Ivan Karp shaped the Castelli "stable" in mid-60s. Castelli was a well-dressed dope w US propaganda connectos. Am I clear?

There's a link to Artnews. Publisher there was only about art that had big bucks. He too was part of "propaganda."


message 28: by Geoffrey (new)

Geoffrey | 201 comments Hooray for Jeff Koons. He has demonstrated that anyone without real talent can become a famous artist.
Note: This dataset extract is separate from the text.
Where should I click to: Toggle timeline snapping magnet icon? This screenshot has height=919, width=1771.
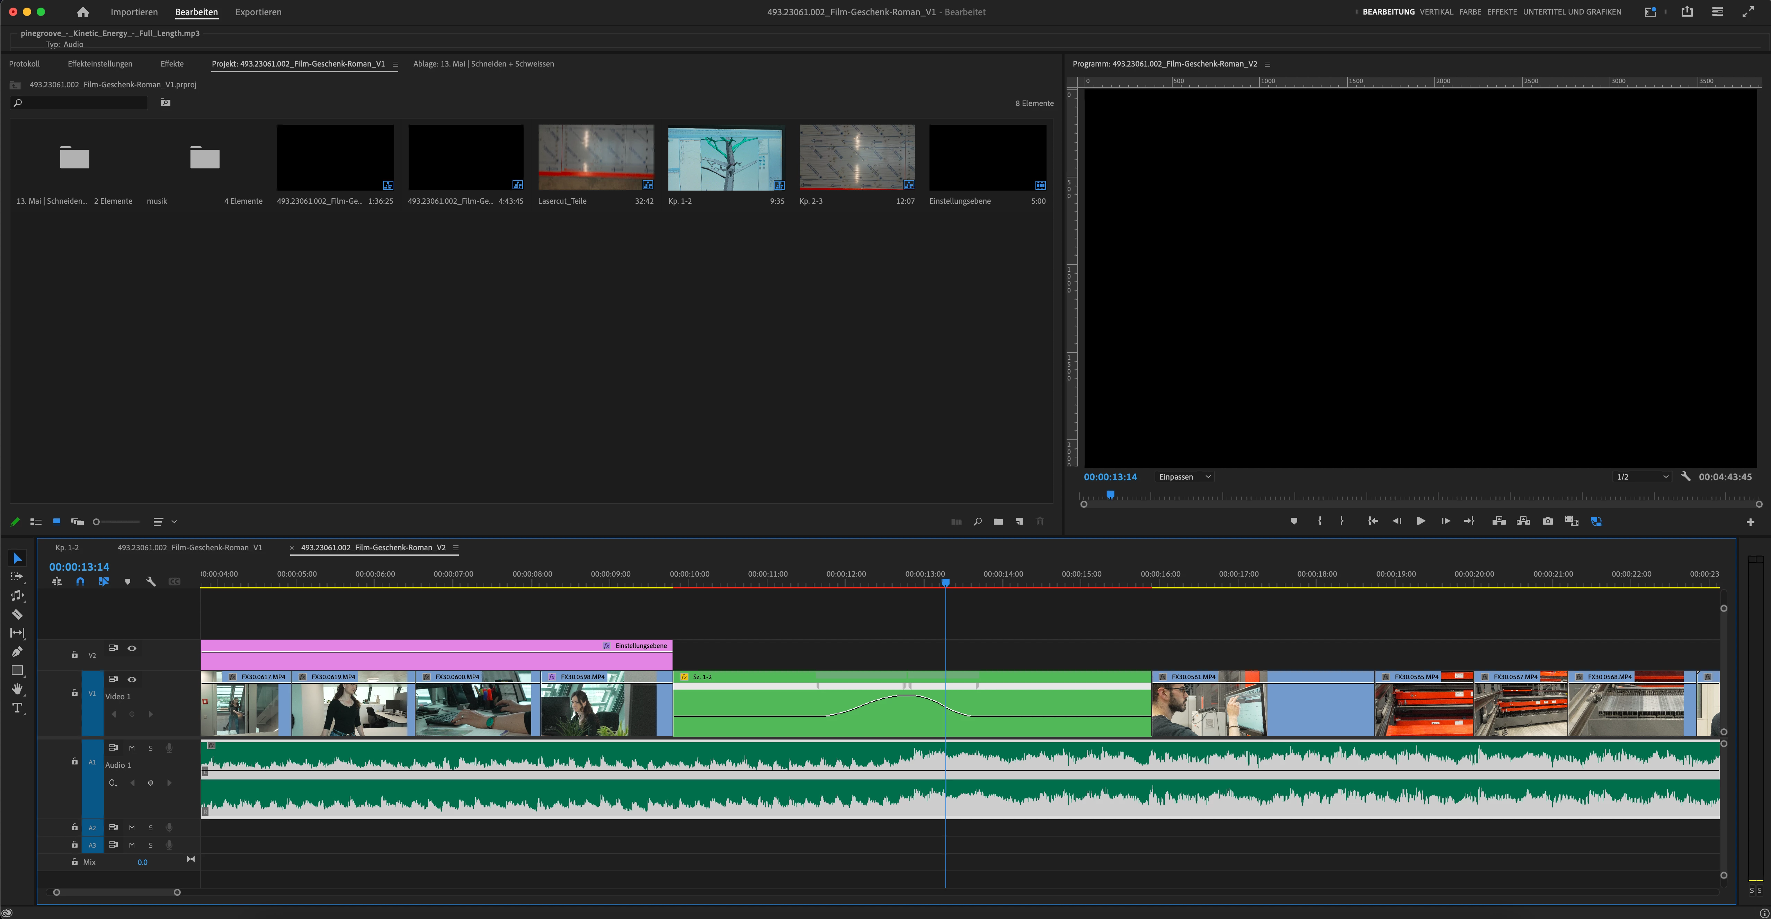point(80,581)
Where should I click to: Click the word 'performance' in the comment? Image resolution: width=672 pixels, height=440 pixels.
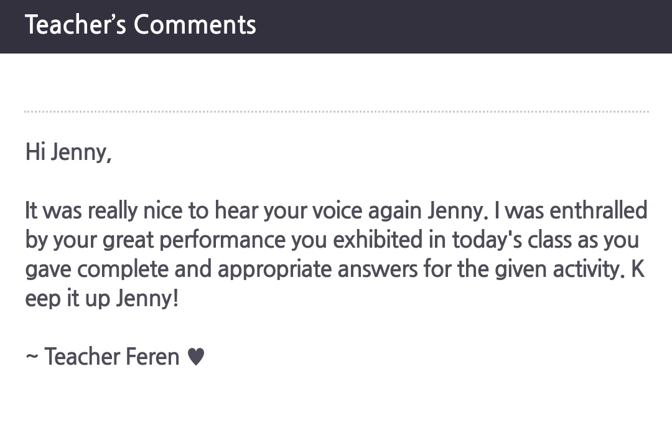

Many one-handed clappings to him.


message 29: by Heather, Moderator (new)

Heather | 8393 comments

The Back I
Henri Matisse
1908-09

"Although Matisse is known above all as a painter, sculpture was also important to him, and he was particularly inspired by Auguste Rodin, whom he visited in his studio in 1900. The Back I is the first of a series of four large relief sculptures that Matisse worked on between 1909 and 1931, all of which are significantly innovative. Conventionally, the background of a relief sculpture is regarded as a virtual plane, a kind of imaginary space that the viewer fills in his own notions. But in The Back series, Matisse suggested that the backdrop was fashioned from the same heavy material as the figure itself. Throughout the series, the figure is progressively simplified and further identified with the background. The motif was possibly first inspired by a figure in a painting by Cézanne that Matisse owned."

Bronze - MoMA, New York
http://www.theartstory.org/artist-mat...

I had no idea!


message 30: by Heather, Moderator (new)

Heather | 8393 comments I do, too Luis.


message 31: by Heather, Moderator (new)

Heather | 8393 comments Luís wrote: "Completion Date: 1998-2001
Artist: Frank Stella



Given Stella's creation of numerous, at times large-scale, paintings with protruding three-dimensional elements, the production of freestanding sc..."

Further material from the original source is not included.